Article ID: | iaor2017414 |
Volume: | 27 |
Issue: | 6 |
Start Page Number: | 1380 |
End Page Number: | 1396 |
Publication Date: | Dec 2016 |
Journal: | Organization Science |
Authors: | Boone Christophe, zcan Serden |
Keywords: | financial, personnel & manpower planning, decision, investment |
Organizations that compete in institutional environments in which oppositional logics compete for dominance face a risk‐return trade‐off between maintaining ideological purity versus pragmatism by borrowing template elements from the rival ideology. Deviating from ideological purity might improve a firm’s competitive strength, however, at the same time, it might also undermine its very identity and legitimacy.

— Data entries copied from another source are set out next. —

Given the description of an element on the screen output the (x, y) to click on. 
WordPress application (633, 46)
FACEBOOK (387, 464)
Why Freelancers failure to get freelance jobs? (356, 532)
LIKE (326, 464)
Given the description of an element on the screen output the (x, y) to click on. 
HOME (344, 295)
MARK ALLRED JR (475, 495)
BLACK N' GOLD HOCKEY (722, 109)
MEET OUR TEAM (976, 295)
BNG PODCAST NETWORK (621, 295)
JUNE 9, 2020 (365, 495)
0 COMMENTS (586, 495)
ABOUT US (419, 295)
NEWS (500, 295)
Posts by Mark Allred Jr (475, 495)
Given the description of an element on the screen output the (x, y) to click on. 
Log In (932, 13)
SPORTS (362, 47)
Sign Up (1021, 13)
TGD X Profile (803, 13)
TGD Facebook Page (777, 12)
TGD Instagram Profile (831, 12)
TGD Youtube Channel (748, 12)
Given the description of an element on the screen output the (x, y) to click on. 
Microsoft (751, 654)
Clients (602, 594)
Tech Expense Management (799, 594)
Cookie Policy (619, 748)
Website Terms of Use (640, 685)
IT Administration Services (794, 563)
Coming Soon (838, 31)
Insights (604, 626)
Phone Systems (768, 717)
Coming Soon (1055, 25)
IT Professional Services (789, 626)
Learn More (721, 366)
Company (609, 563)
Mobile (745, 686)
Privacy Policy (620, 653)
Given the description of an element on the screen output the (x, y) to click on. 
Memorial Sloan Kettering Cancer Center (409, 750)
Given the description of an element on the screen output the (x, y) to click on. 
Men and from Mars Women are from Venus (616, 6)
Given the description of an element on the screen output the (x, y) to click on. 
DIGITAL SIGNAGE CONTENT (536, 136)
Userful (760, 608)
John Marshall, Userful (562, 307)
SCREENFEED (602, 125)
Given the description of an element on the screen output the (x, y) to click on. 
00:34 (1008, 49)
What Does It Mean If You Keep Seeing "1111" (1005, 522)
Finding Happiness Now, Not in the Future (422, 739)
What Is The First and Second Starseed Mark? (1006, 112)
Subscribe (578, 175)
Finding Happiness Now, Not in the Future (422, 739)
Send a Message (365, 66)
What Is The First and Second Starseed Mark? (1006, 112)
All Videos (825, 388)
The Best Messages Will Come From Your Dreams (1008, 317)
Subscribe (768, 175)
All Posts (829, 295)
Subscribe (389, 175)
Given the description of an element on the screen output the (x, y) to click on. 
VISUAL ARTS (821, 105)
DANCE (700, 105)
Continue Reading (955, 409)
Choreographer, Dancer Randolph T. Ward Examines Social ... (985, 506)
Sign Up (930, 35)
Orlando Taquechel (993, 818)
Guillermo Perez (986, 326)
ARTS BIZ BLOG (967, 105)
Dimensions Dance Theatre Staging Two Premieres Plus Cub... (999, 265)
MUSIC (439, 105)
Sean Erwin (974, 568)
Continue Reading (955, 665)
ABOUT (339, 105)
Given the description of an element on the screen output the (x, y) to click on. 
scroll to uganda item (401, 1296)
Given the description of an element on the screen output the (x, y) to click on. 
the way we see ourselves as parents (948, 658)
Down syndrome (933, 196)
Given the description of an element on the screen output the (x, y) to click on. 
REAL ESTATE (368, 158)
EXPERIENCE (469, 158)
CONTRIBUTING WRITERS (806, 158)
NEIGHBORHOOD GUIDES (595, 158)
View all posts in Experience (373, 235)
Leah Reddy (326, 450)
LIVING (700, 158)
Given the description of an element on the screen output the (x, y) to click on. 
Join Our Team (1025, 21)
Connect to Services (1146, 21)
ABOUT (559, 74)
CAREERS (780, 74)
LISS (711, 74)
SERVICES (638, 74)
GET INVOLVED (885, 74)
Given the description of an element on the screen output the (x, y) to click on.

Although such decisions are of strategic importance, research about why, how, and where these trade‐offs are made is still limited. We develop the argument that organizations will be more likely to deviate from ideological purity when the potential return of borrowing from the oppositional template exceeds the perceived risk of doing so. The more organizations aspire to be ideologically pure, the more they are constrained by the moral codes that define the category, and, therefore, the higher the risk associated with deviating from purity. However, given the potential benefits of pragmatism, pure organizations will be particularly sensitive to contextual cues that reduce the perceived risk of borrowing, tilting their trade‐off balance toward pragmatism. Specifically, we expect that pure (compared to less pure) organizations will be particularly tempted to seize the opportunities offered by pragmatism when (1) they perform below aspiration, (2) the relevant market attaches less importance to ideological purity, and (3) pragmatism is becoming taken‐for‐granted. We test our hypotheses on detailed data of the hiring process of branch managers of Turkish Islamic banks analyzing when and in which communities Islamic banks hire managers from conventional banking in order to implement their geographical expansion strategy in the period 2003–2016.